Donald Pickering credited as playing...
Sir Richard Wharton
- Sir Humphrey Appleby: East Yemen, isn't that a democracy?
- Sir Richard Wharton: Its full name is the Peoples' Democratic Republic of East Yemen.
- Sir Humphrey Appleby: Ah I see, so it's a communist dictatorship.
- Bernard Woolley: What if the Prime Minister insists we help them?
- Sir Humphrey Appleby: Then we follow the four-stage strategy.
- Bernard Woolley: What's that?
- Sir Richard Wharton: Standard Foreign Office response in a time of crisis.
- Sir Richard Wharton: In stage one we say nothing is going to happen.
- Sir Humphrey Appleby: Stage two, we say something may be about to happen, but we should do nothing about it.
- Sir Richard Wharton: In stage three, we say that maybe we should do something about it, but there's nothing we *can* do.
- Sir Humphrey Appleby: Stage four, we say maybe there was something we could have done, but it's too late now.
- Bernard Woolley: The PM seems to be completely in the dark.
- Sir Richard Wharton: Good.
- Sir Humphrey Appleby: Excellent. Anything else?
- Bernard Woolley: What if he demands options?
- Sir Humphrey Appleby: Well, it's obvious, Bernard. The Foreign Office will happily present him with three options, two of which are, on close inspection, exactly the same.
- Sir Richard Wharton: Plus a third which is totally unacceptable.
- Sir Humphrey Appleby: Like bombing Warsaw or invading France.
- Sir Humphrey Appleby: You know what happens when politicians get into Number 10; they want to take their place on the world stage.
- Sir Richard Wharton: People on stages are called actors. All they are required to do is look plausible, stay sober, and say the lines they're given in the right order.
- Sir Humphrey Appleby: Some of them try to make up their own lines.
- Sir Richard Wharton: They don't last long.
- Sir Richard Wharton: But there's a group of Marxist guerrillas in the mountains somewhere. And we're getting reports that they're planning a coup.
- Sir Humphrey Appleby: Oh well, these things will happen.

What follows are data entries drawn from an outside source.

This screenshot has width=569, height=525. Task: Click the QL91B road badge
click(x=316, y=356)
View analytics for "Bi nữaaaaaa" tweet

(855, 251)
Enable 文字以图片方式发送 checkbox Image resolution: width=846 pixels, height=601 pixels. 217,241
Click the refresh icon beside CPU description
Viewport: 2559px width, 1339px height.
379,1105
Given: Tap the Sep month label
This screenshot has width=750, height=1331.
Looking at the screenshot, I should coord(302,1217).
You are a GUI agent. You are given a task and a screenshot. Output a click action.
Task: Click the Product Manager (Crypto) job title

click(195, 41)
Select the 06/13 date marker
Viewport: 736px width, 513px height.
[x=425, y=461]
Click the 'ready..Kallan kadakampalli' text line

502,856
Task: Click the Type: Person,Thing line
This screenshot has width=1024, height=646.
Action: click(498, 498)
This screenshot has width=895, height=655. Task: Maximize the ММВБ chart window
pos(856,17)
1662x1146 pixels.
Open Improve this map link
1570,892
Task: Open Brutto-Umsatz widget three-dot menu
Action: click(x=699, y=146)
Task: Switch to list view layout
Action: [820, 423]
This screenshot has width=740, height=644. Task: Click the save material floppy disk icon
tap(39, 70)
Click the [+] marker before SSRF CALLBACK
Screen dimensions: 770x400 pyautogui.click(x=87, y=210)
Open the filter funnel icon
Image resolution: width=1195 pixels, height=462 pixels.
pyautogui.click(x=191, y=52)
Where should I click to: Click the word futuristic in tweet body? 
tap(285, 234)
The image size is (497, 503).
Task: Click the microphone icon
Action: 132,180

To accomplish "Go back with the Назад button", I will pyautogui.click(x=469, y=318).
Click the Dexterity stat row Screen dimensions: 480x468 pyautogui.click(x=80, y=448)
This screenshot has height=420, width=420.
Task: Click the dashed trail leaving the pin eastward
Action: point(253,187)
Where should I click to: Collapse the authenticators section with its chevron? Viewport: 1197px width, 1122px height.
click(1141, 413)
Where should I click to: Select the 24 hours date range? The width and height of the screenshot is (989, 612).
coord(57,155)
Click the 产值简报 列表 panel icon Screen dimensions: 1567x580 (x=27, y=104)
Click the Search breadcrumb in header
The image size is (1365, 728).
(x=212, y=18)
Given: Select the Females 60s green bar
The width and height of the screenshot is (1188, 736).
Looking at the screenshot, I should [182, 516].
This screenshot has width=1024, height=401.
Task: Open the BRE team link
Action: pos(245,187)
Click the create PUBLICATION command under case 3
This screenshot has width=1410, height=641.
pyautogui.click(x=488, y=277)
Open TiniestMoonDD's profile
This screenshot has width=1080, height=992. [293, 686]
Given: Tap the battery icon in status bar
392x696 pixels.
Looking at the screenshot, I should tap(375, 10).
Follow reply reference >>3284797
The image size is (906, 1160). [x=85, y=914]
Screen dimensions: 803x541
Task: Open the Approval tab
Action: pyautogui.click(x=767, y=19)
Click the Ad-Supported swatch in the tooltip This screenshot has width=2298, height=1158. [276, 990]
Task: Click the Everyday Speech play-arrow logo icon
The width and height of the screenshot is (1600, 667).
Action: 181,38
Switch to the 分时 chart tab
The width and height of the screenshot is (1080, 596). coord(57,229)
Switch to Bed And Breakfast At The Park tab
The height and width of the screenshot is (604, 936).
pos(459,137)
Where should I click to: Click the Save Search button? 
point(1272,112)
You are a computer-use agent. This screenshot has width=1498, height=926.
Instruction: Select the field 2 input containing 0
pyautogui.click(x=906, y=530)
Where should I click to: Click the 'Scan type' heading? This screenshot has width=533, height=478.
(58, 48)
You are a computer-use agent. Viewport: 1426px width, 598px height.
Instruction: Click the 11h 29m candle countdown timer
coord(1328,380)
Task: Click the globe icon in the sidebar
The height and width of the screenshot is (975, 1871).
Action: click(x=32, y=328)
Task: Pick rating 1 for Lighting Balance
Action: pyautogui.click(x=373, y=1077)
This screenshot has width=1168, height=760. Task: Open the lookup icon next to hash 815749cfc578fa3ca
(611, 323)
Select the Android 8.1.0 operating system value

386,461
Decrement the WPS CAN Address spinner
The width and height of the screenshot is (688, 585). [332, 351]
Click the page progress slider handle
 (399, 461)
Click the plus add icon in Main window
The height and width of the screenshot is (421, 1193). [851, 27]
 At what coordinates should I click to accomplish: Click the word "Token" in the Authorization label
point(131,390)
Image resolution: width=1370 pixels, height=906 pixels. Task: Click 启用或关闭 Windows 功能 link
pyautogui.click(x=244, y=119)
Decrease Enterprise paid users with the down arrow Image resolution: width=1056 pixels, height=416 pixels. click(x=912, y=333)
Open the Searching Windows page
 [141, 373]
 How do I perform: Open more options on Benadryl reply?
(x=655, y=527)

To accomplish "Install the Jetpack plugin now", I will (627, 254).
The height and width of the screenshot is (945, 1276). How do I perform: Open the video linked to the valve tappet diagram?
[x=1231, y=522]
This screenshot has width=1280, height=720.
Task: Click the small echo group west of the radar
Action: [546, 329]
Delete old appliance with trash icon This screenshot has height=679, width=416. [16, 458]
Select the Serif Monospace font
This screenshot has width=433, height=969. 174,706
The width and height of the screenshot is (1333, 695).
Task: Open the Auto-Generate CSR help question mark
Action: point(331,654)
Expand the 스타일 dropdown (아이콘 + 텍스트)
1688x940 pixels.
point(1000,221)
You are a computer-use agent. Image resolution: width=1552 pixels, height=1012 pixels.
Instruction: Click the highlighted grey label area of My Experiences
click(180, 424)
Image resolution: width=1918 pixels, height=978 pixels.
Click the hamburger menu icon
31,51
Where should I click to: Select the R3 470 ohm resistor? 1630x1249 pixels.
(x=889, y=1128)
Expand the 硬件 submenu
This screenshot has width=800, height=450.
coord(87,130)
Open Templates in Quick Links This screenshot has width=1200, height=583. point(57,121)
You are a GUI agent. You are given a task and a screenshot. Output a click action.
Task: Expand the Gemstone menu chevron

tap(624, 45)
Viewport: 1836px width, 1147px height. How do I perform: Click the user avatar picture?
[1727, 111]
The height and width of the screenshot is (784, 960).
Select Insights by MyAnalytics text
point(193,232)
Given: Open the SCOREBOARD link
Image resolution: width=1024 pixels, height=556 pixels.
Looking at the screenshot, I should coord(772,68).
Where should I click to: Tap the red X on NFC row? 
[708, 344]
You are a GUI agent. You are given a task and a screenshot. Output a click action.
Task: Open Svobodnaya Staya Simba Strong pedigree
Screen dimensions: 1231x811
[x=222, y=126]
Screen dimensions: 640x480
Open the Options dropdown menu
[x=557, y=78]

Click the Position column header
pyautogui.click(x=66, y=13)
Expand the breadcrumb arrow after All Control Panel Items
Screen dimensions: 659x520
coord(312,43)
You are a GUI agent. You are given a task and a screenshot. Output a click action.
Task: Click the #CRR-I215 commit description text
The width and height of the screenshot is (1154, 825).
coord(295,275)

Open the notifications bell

- Sir Richard Wharton: If the PM gets into one of his ghastly patriotic Churchillian moods, he may intervene. All that pro-British, defending democracy nonsense.
- Sir Humphrey Appleby: Oh, I know, I know.
- Sir Richard Wharton: He must understand that once you start interfering in the internal squabbles of other countries, you're on a very slippery slope. Even the Foreign Secretary's grasped that.